Calling method <getName> on object <973576304>
Process finished with exit code 0
When we invoke the collect method on the Stream, it starts iterating the Person objects. They first get to the filter operation, that will remove them from the pipeline if the provided expression returns false. There is no getName call for the first 18 items, as they are removed in the filter step.
The other important thing to note is that, for ages > 18, the getName call comes right after the getAge call. The collection is iterated only once, with all the work done on each item before passing to the next.
So which approach is better?
As always, it depends. Both declarative and imperative programming styles have advantages and disadvantages. As I said, in general I prefer the declarative approach for most problems, as I think it is more concise, scalable and easy to maintain.

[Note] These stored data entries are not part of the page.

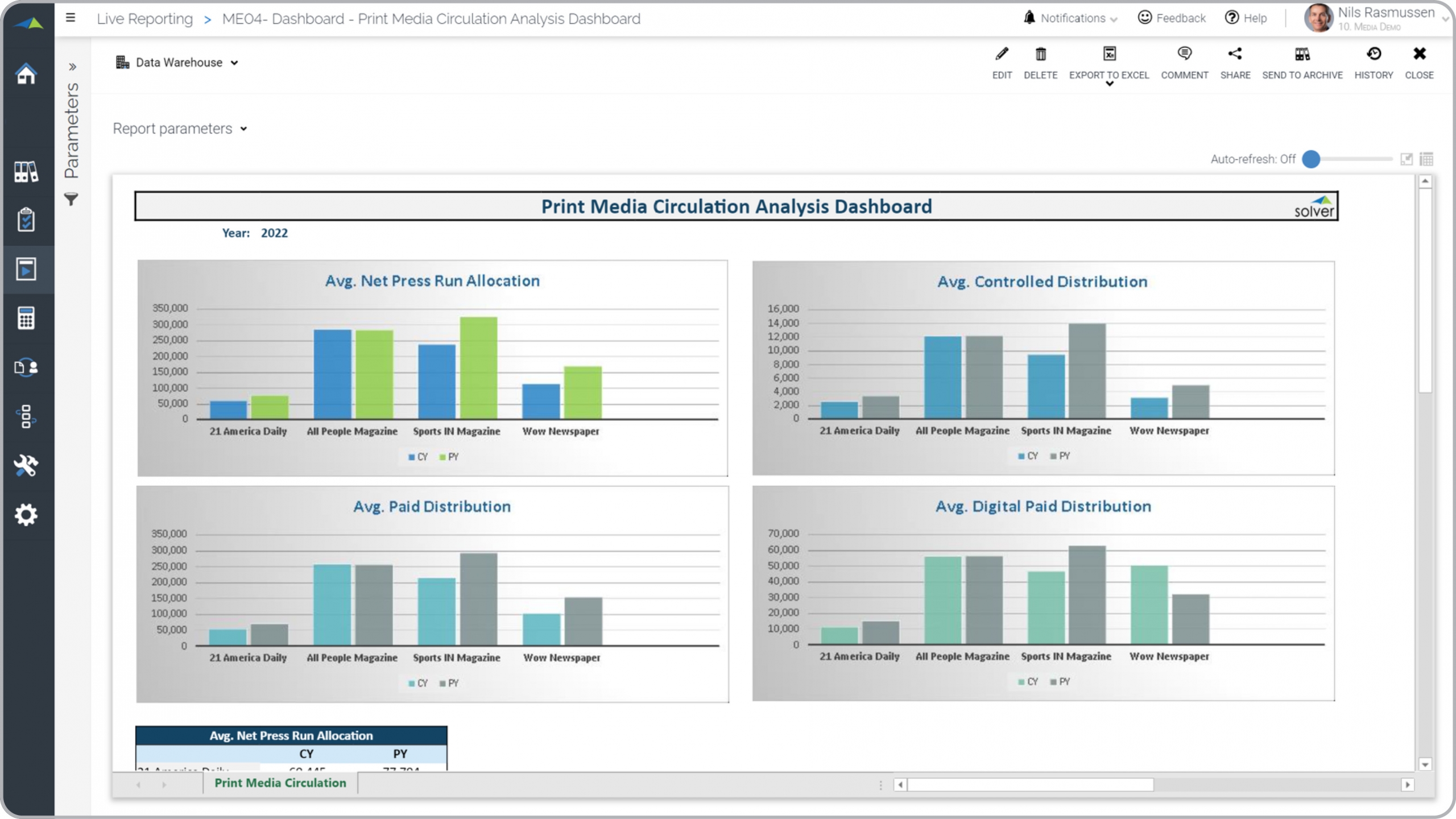The height and width of the screenshot is (819, 1456).
Task: Open the settings gear in the sidebar
Action: click(x=26, y=515)
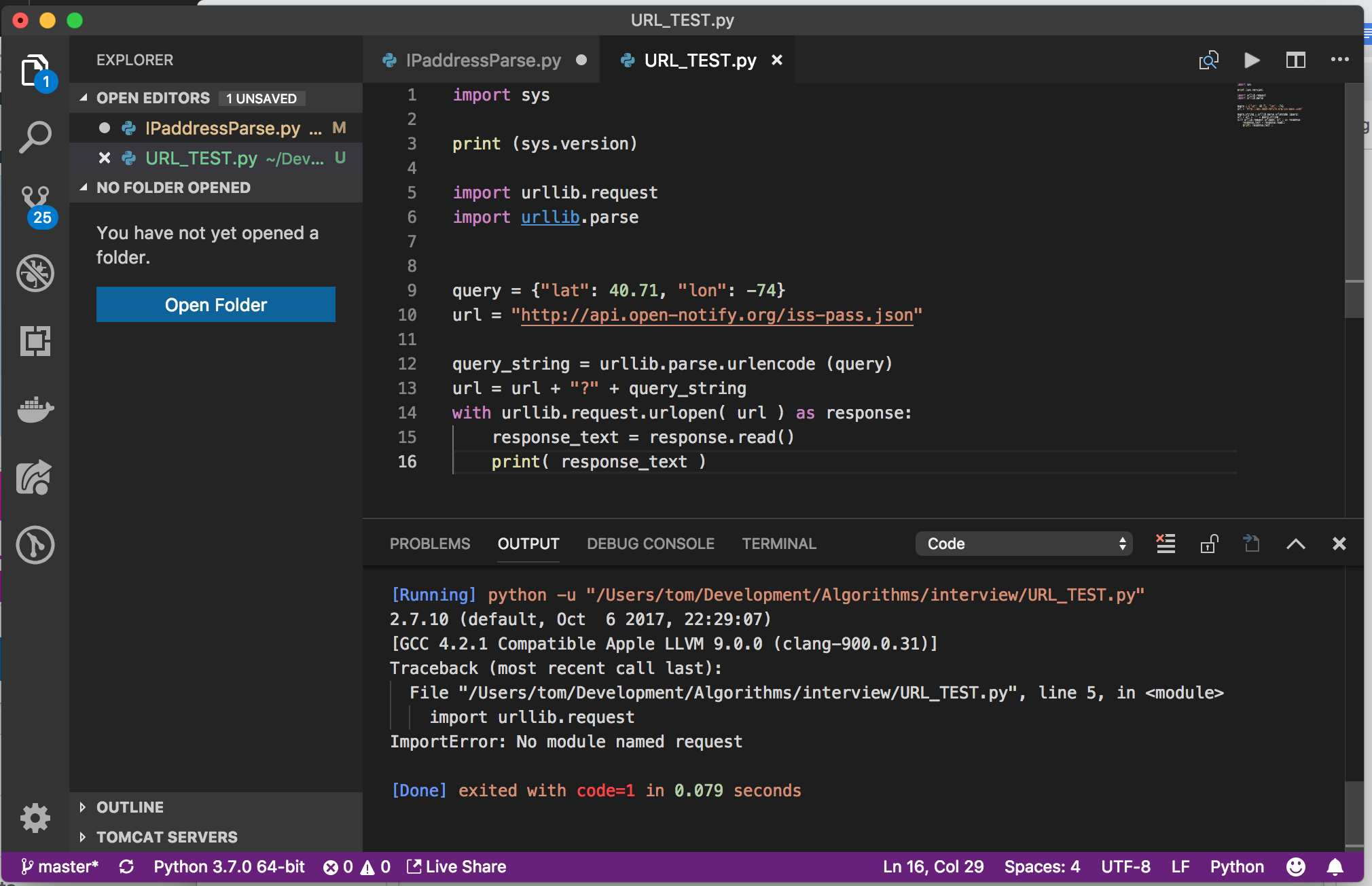Open the Search view in activity bar

tap(35, 137)
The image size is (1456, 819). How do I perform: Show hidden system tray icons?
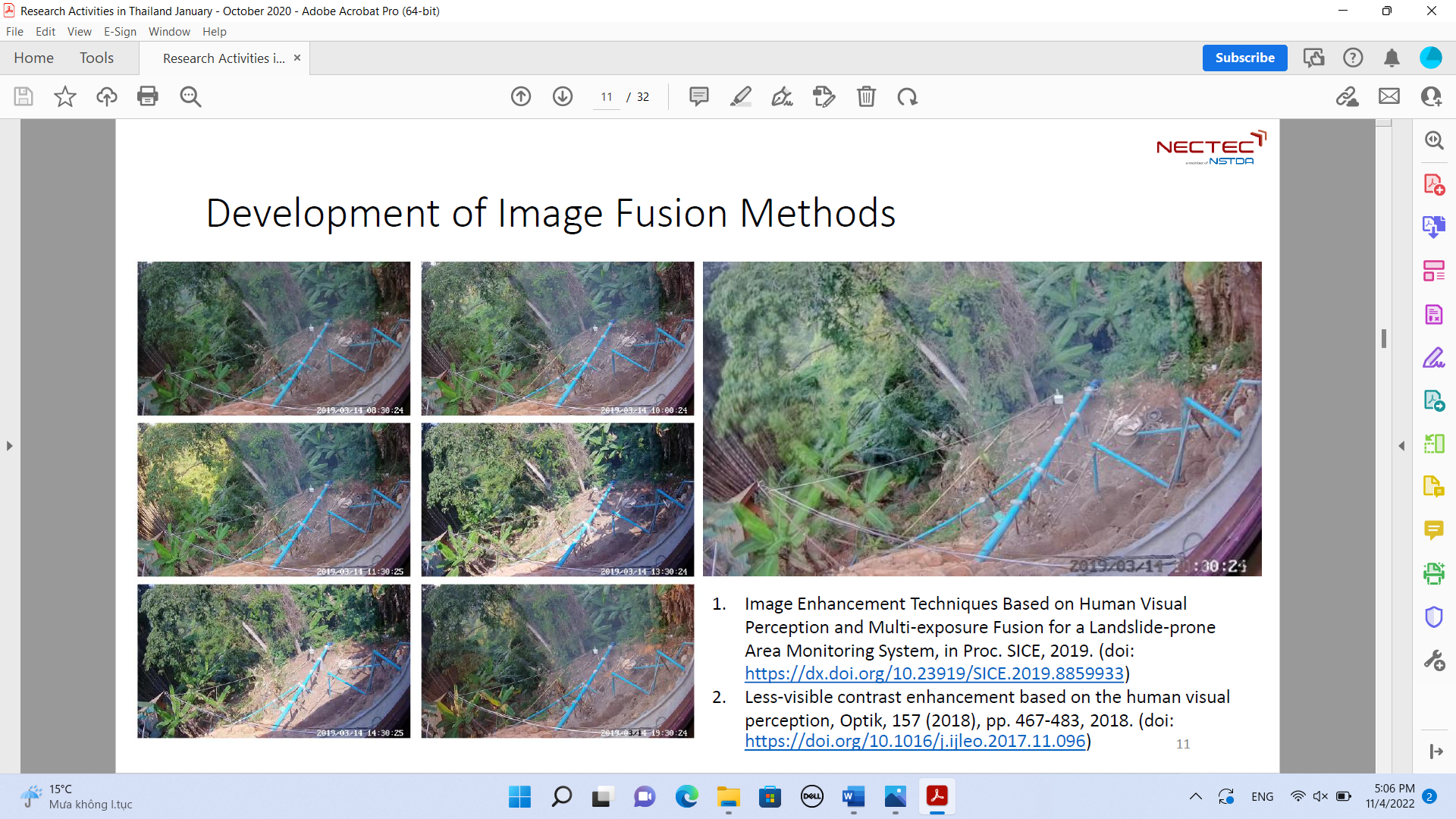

If performance or memory usage is critical for your solution, you need to measure. Do not assume that since Java Streams introduce abstractions and declarative approach it will run slower or consume more memory, as this strongly depends on your particular case. Write proof of concept versions with both styles, measure memory and time, and make a data-based decision.
Final thoughts
I have written this aticle because I am one of those developers that started coding with Java in the 90s, with the imperative paradigm as the natural way to solve problems. I have walked the path from there to the functional style, and now understand the benefits and the reasons for it. But I know that it is hard to comprehend at first, so I hope reading this will make the journey a bit easier for some of you.
Happy coding!